As we point out above, we
see a link between a whole series of political positions taken by Cde.
O'Mahony--usually, but not in all cases, with support from the same
elements--which we characterise as adaptation to alien class pressure. It has
been said that some of these positions are the private view of Cde. O'Mahony,
but the problem is that they feature in SO articles, and even form the basis of
public positions of the WSL. Our purpose in this document is not to deal with
Ireland in general, but to make some key points relevant to the overall context
of the document.
Cde. O'Mahony has made many
bizarre and outrageous statements on Ireland in the recent past, but in his
typical manner he leaves them open to various interpretations and never
actually spells out exactly what he means, the logic of it, and the tasks
flowing from it. So let us look at something fairly concrete, the NC minutes
from October 1981 in IB 3.
''But the bourgeois‑democratic
revolution was accomplished, as much it actually went, from above in the late
19th. and early 20th century''. And: ''The south is a normal
developed bourgeois society''. Again: ''Completion of the bourgeois‑democratic
revolution is not the issue.''
The above statements by cde.
O'Mahony are fantastic coming from someone professing allegiance to Trotskyism!
Even a superficial look at the reality of Ireland today refutes these claims.

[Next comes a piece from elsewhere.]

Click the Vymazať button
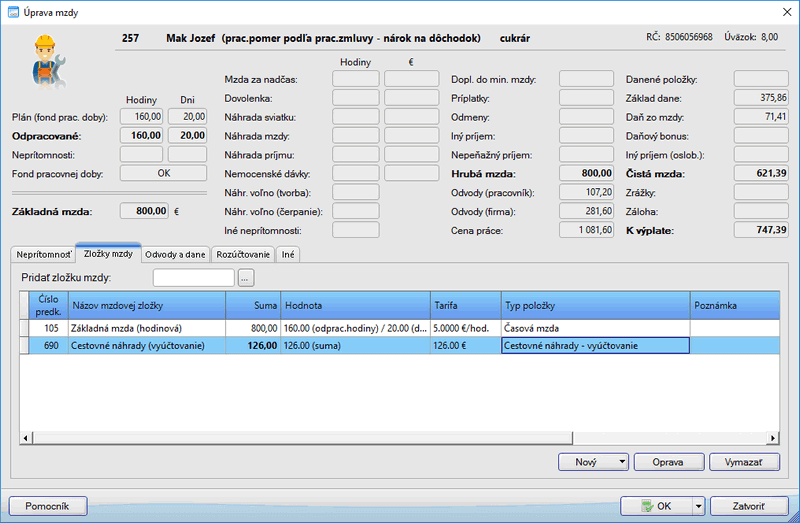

For instance, the domination of the Irish economy by European and US capital;
the lack of a really powerful Irish bourgeoisie; the existence of a mass anti‑imperialist
nationalist base which expresses itself at periods such as after 'Bloody
Sunday', or during the H-Block campaign, and gives sustenance to 'republican'
fakers of the Sile De Valera stripe in Fianna Fail; the fact that both main
bourgeois parties have to take account of that consciousness, make 'non‑aligned'
and 'third‑worldist' gestures internationally, while in fact being
incapable of a genuine independent foreign policy; the non‑existence of a
strong LP; the massive continued emigration from Ireland, the permanent
unemployment, the low population; the cultural domination and particularly the
continued decline of the native tongue; and the very existence of the border
and the presence of foreign troops in the 6‑counties.
Nationalism exists in all
Ireland because the tasks of the bourgeois-democratic revolution were never
completed. Most obviously, geographical unity has not been established, and
neither has real political
independence been achieved even in the formally independent 26‑counties;
the Dublin regime is a lackey of London. Whereas in the 6‑counties a
police state has existed since the state was set up; political democracy has
never existed in this occupied part of Ireland, annexed by British
imperialism..
Cde. O'Mahony also makes the incredible statement that:
''Partition is reactionary not on general principle but because of the
intermeshing of the communities." In his view the partition of Ireland
into two mini‑states under the domination of British imperialism is fine;
the problem is the directly oppressed minority in the 6‑counties.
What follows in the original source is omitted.